Recent Advances in Multiphysics and Multiphase Modelling of Large Deformation and Failure in Porous Geomaterials

Prof Ha Bui

Monash University

Abstract: Geomaterials subjected to environmental extremes, such as rainfall infiltration, internal erosion, and permafrost thaw, exhibit highly coupled thermo-hydro-mechanical (THM) behaviours and often undergo large deformation and failure. Capturing these complex processes presents fundamental challenges, not only for conventional numerical methods but also for the mathematical modelling of the underlying physics. Accurately describing multiphase interactions, phase transitions, and the coupled effects on mechanical, hydraulic, and thermal responses requires robust governing equations and advanced constitutive models, capabilities still limited in many existing frameworks. This talk presents recent advances in both mathematical modelling and computational techniques through a unified, mesh-free framework based on Smoothed Particle Hydrodynamics (SPH). This framework enables high-fidelity simulation of multiphysics-driven failures in porous geomaterials, from failure initiation to post-collapse flow. By integrating novel multiphase formulations and constitutive models, including those tailored for unsaturated soils, internal erosion, and frozen ground, the framework provides predictive capabilities for a wide range of climate-related geohazards, such as rainfall-induced landslides, embankment collapse, and thaw-triggered slope failures. Applications will demonstrate how this SPH-based approach advances our understanding of complex failure mechanisms and contributes to the development of more resilient infrastructure in the face of evolving environmental conditions.

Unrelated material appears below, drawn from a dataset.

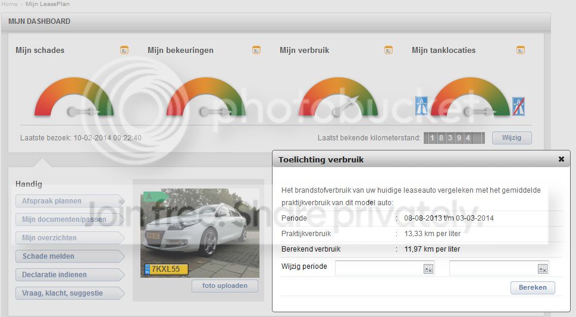Select Afspraak plannen in the Handig menu
Image resolution: width=576 pixels, height=317 pixels.
pos(70,201)
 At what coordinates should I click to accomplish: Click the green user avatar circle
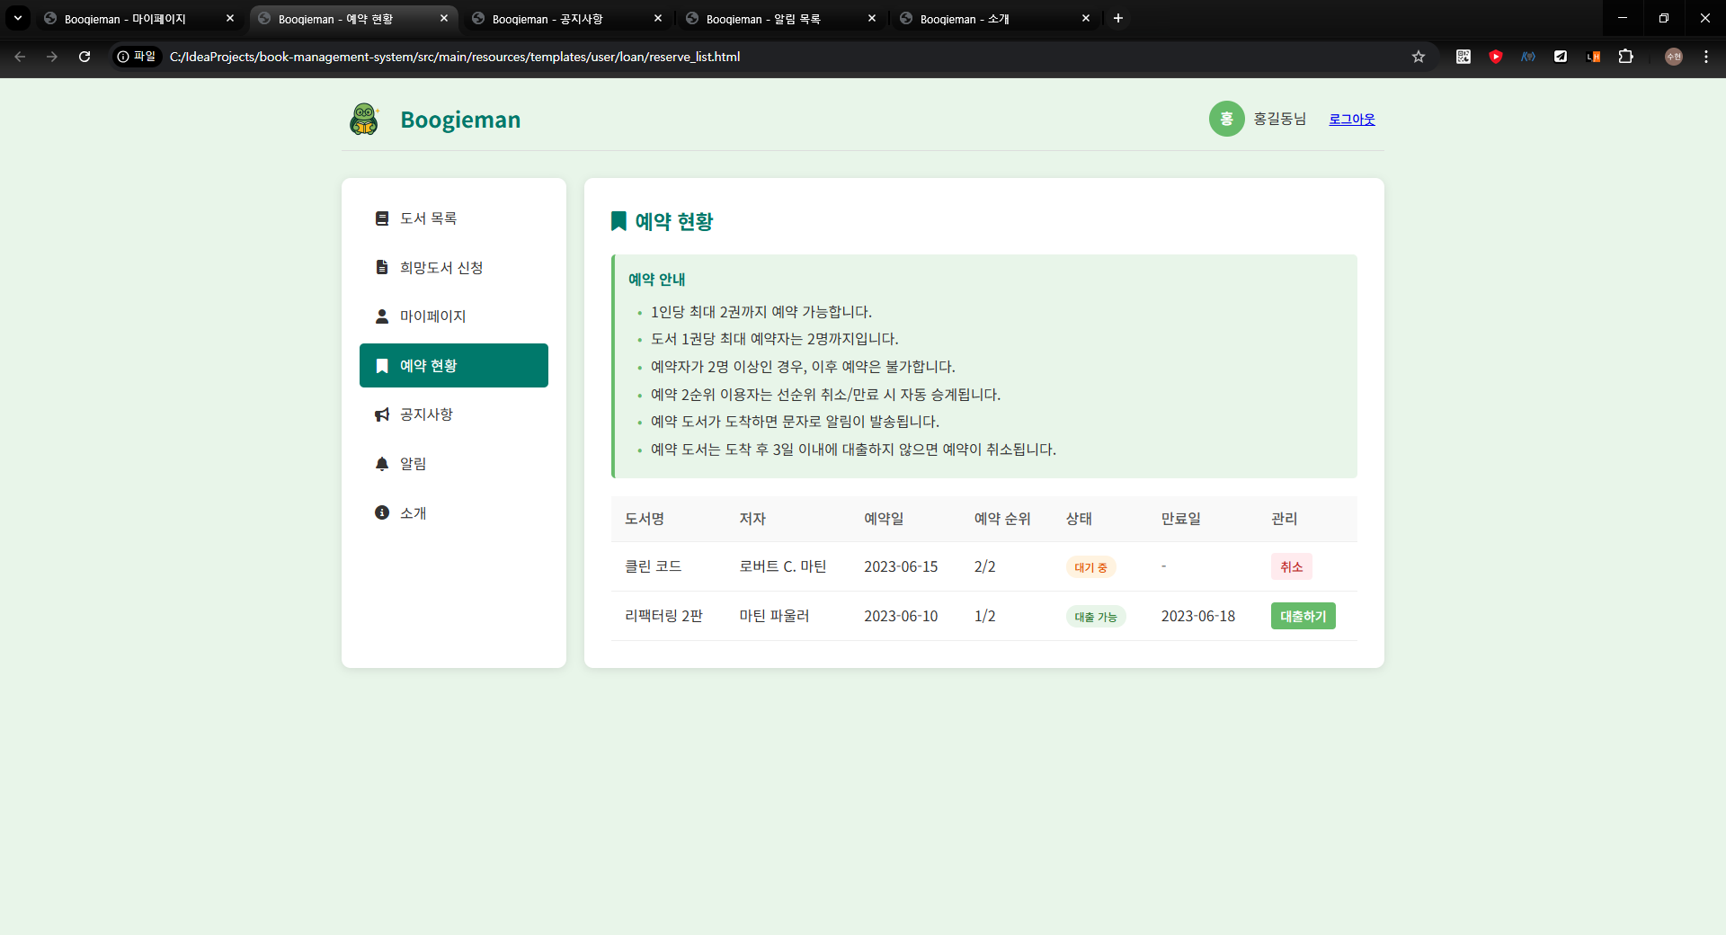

Bio: Prof. Ha H. Bui is an ARC Future Fellow and Head of the Department of Civil and Environmental Engineering at Monash University. He is internationally recognised for pioneering computational solutions in geomechanics, particularly through the development and application of mesh-free methods such as Smoothed Particle Hydrodynamics (SPH). His seminal contributions introduced SPH to geomechanics, establishing a new research direction that has since enabled the simulation of complex failure processes previously considered intractable. Prof. Bui’s research advances fundamental mathematical modelling in geomechanics, including the development of novel multiphysics governing equations and constitutive models. His work places particular emphasis on bridging scales in the simulation of localised failure in geomaterials. He is the founder of GeoXPM, an open software SPH platform built on the advanced multiphysics models developed in his research, enabling the simulation of a wide range of geohazard scenarios, from rainfall-induced landslides and internal erosion to rock fracturing and complex coupled flow-deformation processes. His work has redefined predictive modelling capabilities across civil, mining, and climate resilience applications. He is the recipient of several prestigious awards, including the 2021 ALERT Research Medal from The Alliance of Laboratories in Europe for Education, Research and Technology (ALERT Geomaterials), the ARC Future Fellowship, and a JSPS Invitational Fellowship from the Japan Society for the Promotion of Science. Prof. Bui currently serves as Editor of Computers and Geotechnics, Associate Editor of the European Journal of Environmental and Civil Engineering, and sits on the editorial boards of several leading journals in geomechanics.